Analytics, predictive analytics, and data visualization
In January 2006, Thomas H. Davenport, a well-known American academic author, published an article in Harvard Business Review called Competing on Analytics. In this article, the author explains the need for analytics in this way:
"Organizations are competing on analytics not just because they can—business today is awash in data and data crunchers—but also because they should. At a time when firms in many industries offer similar products and use comparable technologies, business processes are among the last remaining points of differentiation. And analytics competitors wring every last drop of value from those processes."
After this article, companies in different industries started to learn how to use traditional and new data sources to gain competitive advantages; but what is analytics?
Today, the term analytics is used to describe different techniques and methods that extract new knowledge from data and communicate it. The term comprises statistics, data mining, machine learning, operations research, data visualization, and many other areas.
An important point is that analytics will not provide any new value or advantage by itself; it will help people to take better decisions. Analytics is about replacing decisions based on feelings and intuition with decisions based on data and evidence.
Predictive analytics is a subset of analytics whose objective is to extract knowledge from data and use it to predict something. Eric Siegel in his book Predictive Analytics describes the term as:
"Technology that learns from experience (data) to predict the future behavior of individuals in order to drive better decisions."
Generally, in real life, an accurate prediction is not possible, but we can extract a lot of value from predictions with low accuracy. Think of an insurance company, they have a lot of claims to review, but have just a few people to do it. They know that some claims are fraudulent, but they don't have enough people and time to review all claims. They can randomly choose some claims or they can develop a system that selects the claims with a higher probability of fraud. If their system predictions are better than just guessing, they will improve their fraud detecting efforts and they will save a lot of money in fraudulent claims.
As we've seen, everything is about helping people to take better decisions; for this reason we've got to communicate the insights we've discovered from data in an easy to understand and intuitive way, especially when we deal with complex problems. Data visualization can help us to communicate our discoveries to our users. The term, data visualization, is used in many disciplines with many different meanings. We use this term to describe the visual representation of data; our main goal is to communicate information clearly and efficiently to business users.
In this introduction, we've used the term value many times and it's important to have an intuitive definition.
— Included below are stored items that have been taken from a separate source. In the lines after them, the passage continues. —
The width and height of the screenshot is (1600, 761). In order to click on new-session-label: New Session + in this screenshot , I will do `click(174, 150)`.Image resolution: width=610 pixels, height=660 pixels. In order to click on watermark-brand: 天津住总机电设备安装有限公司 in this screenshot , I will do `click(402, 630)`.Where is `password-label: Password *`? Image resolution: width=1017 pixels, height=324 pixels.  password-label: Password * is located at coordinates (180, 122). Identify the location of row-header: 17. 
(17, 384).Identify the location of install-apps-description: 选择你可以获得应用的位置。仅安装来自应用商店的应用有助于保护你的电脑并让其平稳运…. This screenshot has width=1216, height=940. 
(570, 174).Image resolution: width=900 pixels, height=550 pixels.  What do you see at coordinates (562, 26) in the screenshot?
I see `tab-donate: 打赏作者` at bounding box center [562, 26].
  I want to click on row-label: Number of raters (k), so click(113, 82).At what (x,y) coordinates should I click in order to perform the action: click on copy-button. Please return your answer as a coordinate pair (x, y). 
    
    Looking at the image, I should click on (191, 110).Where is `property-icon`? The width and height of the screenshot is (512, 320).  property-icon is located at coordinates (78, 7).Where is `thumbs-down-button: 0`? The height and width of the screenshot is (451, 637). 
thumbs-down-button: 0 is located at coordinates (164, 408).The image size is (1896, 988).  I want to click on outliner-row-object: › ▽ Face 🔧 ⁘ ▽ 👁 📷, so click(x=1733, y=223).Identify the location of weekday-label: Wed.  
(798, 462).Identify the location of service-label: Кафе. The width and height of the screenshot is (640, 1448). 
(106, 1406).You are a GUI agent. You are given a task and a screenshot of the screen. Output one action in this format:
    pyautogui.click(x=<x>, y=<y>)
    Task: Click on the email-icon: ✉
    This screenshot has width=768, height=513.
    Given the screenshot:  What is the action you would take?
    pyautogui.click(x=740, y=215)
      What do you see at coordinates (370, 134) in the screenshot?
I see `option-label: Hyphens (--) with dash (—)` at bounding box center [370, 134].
We develop software solutions to obtain a business benefit; generally, we want to increase income or reduce cost. This business benefit has an economic value; the difference between this economic value and the cost of developing the solution is the value you will obtain.
Usually, a predictive analytics project follows some common steps that we call the predictive analytics process:
- Problem definition: Before we start, we need to understand the business problem and the goals.
- Extract and load data: An analytics application starts with raw data that is stored in a database, files, or other systems. We need to extract data from its original location and load it into our analytics tools.
- Prepare data: Sometimes, the data needs transformation because of its format or because of poor quality.
- Create a model: In this step, we will develop the predictive model.
- Performance evaluation: After creating the model, we'll evaluate its performance.
- Deploy the model and create a visual application: In the last step, we will deploy the predictive model and create the application for the business user.
The steps in this process don't have strict borders; sometimes, we go back and forth in the process.